--- START OF TEXT BLOCK ---

William Hawkins, III v. the Franchise Tax Board of Cal
769 F.3d 662
| 9th Cir. | 2014Background
- William M. “Trip” Hawkins, former EA CEO, claimed large losses from FLIP and OPIS tax‑shelter transactions advised by KPMG and reported multi‑million dollar tax losses on 1996–2000 returns.
- IRS audited Hawkins, disallowed the shelter losses, and assessed roughly $21 million (IRS) plus $15.3 million (California FTB) for 1997–2000; Hawkins offered compromise of $8 million which was rejected.
- After 3DO’s collapse and significant personal losses, Hawkins acknowledged insolvency in family court in 2003 and testified his plan was to discharge tax debt in bankruptcy.
- Despite awareness of large tax liabilities, Hawkins and his wife maintained a lavish lifestyle and made large expenditures; bankruptcy and district courts relied heavily on these spending habits to deny discharge of Trip Hawkins’s tax debts under 11 U.S.C. § 523(a)(1)(C).
- The Ninth Circuit majority reversed and remanded, holding the discharge exception requires specific intent to evade tax (a narrow construction of “willfully”), and instructed the lower courts to reexamine the record under that standard.
Issues
| Issue | Plaintiff's Argument (Hawkins) | Defendant's Argument (IRS/FTB) | Held |
|---|---|---|---|
| Meaning of “willfully attempted ... to evade or defeat such tax” in § 523(a)(1)(C) | "Willful" need not mean specific intent to evade; intentional acts (e.g., continued lavish spending) suffice | Requires only intentional conduct that substantively evades tax; lifestyle choices can show willfulness | Specific intent to evade tax required; mere spending beyond income is insufficient |
| Applicability of lifestyle expenditures to establish nondischargeability | Profligate spending alone does not prove intent to evade taxes | Lavish, continued spending after knowledge of tax liability shows willful attempt to evade payment | Lifestyle evidence may be relevant but government must prove specific intent; remand to apply that standard |
| Use of criminal tax‑evasion analogy (26 U.S.C. § 7201) in bankruptcy context | Bankruptcy exception is distinct; should not import criminal specific‑intent elements wholesale | Analogous language and policy justify requiring knowledge-and-voluntary‑violation elements | Court adopts analogous specific‑intent requirement (duty, knowledge, voluntary intentional violation) for § 523(a)(1)(C) |
| Burden on fresh‑start policy vs. preventing abuse by wealthy debtors | Fresh‑start policy counsels narrow construction of exceptions to discharge | Preventing abuse by sophisticated debtors supports broad reading to deny discharge | Fresh‑start principle supports narrow reading; exceptions limited to conduct demonstrating evasive motive |
Key Cases Cited
- Robinson v. Shell Oil Co., 519 U.S. 337 (use plain‑meaning statutory interpretation tools)

--- END OF TEXT BLOCK ---
--- START OF RECORDS PROVIDED ---

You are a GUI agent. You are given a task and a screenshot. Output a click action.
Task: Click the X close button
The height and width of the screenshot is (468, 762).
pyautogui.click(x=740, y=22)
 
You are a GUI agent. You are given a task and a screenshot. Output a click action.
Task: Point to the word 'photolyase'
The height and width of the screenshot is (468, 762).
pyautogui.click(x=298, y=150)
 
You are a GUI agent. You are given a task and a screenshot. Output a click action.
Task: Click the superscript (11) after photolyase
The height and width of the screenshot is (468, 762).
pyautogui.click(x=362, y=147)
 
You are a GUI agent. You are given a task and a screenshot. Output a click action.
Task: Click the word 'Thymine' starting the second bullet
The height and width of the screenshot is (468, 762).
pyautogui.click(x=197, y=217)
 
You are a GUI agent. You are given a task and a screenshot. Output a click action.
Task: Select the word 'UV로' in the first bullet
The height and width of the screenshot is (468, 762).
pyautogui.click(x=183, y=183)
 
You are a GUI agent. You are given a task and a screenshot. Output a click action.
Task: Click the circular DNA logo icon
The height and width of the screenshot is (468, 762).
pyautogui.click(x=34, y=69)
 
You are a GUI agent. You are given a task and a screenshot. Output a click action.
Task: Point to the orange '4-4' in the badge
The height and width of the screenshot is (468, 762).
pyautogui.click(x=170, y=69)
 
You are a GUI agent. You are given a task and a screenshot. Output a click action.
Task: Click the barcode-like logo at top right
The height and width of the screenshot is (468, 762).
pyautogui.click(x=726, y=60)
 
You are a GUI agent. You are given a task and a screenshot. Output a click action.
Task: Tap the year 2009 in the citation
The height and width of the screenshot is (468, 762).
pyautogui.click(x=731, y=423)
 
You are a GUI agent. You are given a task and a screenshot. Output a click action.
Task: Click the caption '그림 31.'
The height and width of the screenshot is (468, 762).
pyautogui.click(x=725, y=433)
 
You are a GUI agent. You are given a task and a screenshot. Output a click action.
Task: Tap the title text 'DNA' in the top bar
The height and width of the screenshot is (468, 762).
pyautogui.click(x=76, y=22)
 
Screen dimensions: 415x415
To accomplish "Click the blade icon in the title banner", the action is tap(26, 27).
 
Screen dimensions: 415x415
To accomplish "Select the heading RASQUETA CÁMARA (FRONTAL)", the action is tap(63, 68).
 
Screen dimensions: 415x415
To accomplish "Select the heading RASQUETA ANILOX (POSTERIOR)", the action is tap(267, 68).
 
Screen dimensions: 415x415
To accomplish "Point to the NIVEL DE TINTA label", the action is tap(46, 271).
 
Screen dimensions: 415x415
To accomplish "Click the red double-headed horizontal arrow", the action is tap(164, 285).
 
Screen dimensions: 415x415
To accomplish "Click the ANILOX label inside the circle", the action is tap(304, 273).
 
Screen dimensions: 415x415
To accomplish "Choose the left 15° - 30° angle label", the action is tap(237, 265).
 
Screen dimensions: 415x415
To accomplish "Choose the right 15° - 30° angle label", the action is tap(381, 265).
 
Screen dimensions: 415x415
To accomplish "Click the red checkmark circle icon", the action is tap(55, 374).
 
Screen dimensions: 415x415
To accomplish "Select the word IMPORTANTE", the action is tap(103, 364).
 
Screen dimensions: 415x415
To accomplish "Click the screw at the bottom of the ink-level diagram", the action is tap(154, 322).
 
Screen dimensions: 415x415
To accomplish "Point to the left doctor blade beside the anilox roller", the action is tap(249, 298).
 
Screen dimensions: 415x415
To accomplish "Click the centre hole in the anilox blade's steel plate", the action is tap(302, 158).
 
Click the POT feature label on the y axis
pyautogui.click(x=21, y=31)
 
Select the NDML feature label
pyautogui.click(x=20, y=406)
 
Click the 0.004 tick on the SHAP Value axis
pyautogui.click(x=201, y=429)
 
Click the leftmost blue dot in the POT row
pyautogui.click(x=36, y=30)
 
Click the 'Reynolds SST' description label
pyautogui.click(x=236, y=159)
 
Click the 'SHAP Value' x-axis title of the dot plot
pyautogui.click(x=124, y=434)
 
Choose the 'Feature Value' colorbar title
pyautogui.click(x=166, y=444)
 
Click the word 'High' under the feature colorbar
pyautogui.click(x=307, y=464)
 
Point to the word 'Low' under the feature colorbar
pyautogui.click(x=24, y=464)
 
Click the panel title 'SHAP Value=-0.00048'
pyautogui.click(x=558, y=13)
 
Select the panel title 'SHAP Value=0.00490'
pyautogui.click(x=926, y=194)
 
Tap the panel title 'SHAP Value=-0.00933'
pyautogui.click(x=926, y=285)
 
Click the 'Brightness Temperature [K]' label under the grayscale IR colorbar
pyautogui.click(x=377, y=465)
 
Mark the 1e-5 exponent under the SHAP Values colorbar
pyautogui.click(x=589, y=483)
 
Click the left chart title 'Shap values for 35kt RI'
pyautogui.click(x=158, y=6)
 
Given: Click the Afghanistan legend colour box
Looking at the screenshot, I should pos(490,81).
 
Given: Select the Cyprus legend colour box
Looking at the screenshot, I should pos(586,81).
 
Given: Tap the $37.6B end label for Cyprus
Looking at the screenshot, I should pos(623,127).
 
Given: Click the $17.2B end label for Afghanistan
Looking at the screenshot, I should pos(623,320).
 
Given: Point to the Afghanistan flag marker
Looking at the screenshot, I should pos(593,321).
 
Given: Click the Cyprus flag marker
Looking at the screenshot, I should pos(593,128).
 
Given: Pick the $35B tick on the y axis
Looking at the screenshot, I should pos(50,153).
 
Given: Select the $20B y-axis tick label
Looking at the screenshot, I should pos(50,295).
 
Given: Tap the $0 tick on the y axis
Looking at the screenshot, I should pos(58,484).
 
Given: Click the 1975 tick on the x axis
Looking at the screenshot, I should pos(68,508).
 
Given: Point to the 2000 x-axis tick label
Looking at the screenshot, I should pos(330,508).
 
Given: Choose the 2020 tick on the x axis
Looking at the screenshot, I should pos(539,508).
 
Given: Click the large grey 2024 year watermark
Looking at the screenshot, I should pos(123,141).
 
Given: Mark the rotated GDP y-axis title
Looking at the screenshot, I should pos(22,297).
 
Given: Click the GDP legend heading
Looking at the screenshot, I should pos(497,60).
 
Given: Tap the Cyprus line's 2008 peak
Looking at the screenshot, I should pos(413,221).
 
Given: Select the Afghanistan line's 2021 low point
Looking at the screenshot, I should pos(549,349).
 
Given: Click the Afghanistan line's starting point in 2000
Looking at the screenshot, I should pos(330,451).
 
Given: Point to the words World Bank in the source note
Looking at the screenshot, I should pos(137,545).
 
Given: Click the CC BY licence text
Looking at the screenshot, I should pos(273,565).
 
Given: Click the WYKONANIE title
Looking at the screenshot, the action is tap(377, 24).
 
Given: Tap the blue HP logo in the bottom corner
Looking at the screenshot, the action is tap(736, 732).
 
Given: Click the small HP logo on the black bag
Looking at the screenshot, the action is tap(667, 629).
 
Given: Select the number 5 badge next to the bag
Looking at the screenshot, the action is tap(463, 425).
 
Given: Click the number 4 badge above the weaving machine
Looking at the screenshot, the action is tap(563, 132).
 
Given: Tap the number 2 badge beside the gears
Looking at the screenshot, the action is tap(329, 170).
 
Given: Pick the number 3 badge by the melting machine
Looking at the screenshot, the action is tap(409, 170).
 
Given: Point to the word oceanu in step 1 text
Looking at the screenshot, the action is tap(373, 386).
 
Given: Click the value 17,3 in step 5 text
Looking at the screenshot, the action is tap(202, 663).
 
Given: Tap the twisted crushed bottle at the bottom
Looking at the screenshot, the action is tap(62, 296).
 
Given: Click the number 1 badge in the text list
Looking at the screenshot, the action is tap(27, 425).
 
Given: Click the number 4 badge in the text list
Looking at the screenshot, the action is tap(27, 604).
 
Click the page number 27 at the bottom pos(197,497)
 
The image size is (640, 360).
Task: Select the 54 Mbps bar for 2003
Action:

--- END OF RECORDS PROVIDED ---

DIRECTIVES:
a. Change "former" to "onetime" in the case summary, starting with "William Hawkins, III" and going on through "on 1996–2000 returns.".
b. Using the case summary, say whether each statement is correct: (i) the IRS assessed roughly $21 million against Hawkins; (ii) Hawkins offered a compromise of $15.3 million; (iii) the Ninth Circuit majority affirmed the lower courts. For each one, answer yes or no and quote the words that decide it.
c. Continue the case summary on William Hawkins and the Franchise Tax Board from the point where it stops.

REPLIES:
a.
William Hawkins, III v. the Franchise Tax Board of Cal
769 F.3d 662
| 9th Cir. | 2014Background
- William M. “Trip” Hawkins, onetime EA CEO, claimed large losses from FLIP and OPIS tax‑shelter transactions advised by KPMG and reported multi‑million dollar tax losses on 1996–2000 returns.

b.
(i) Yes: "assessed roughly $21 million (IRS)"
(ii) No: "Hawkins offered compromise of $8 million which was rejected"
(iii) No: "The Ninth Circuit majority reversed and remanded"

c.
- Spies v. United States, 317 U.S. 492 (distinguishing willful omissions from affirmative deceptive acts for tax evasion)
- Kawaauhau v. Geiger, 523 U.S. 57 (narrow construction of “willful” in discharge exceptions)
- United States v. Bishop, 291 F.3d 1100 (9th Cir.) (criminal evasion requires duty, knowledge, and voluntary intentional violation)
- Cheek v. United States, 498 U.S. 192 (specific intent described as voluntary, intentional violation of known legal duty)
- Kawashima v. Holder, 565 U.S. 478 (Supreme Court) (evading tax typically involves deceit or concealment)
- United States v. Carlson, 235 F.3d 466 (9th Cir.) (acts constituting criminal evasion)
- In re Vaughn (Vaughn v. IRS), 765 F.3d 1174 (10th Cir.) (upholding denial of discharge based on spending plus other badges of evasion)
- In re Gardner, 360 F.3d 551 (6th Cir.) (concealment of assets as badge of evasion)
- United States v. Fretz (In re Fretz), 244 F.3d 1323 (11th Cir.) (failure to file returns as evasion)
- United States v. Fegeley (In re Fegeley), 118 F.3d 979 (3d Cir.) (failure to file returns and evasion)
- In re Birkenstock, 87 F.3d 947 (7th Cir.) (failure to file and concealment supports nondischargeability)
- Dalton v. IRS, 77 F.3d 1297 (10th Cir.) (concealment of ownership as evasion)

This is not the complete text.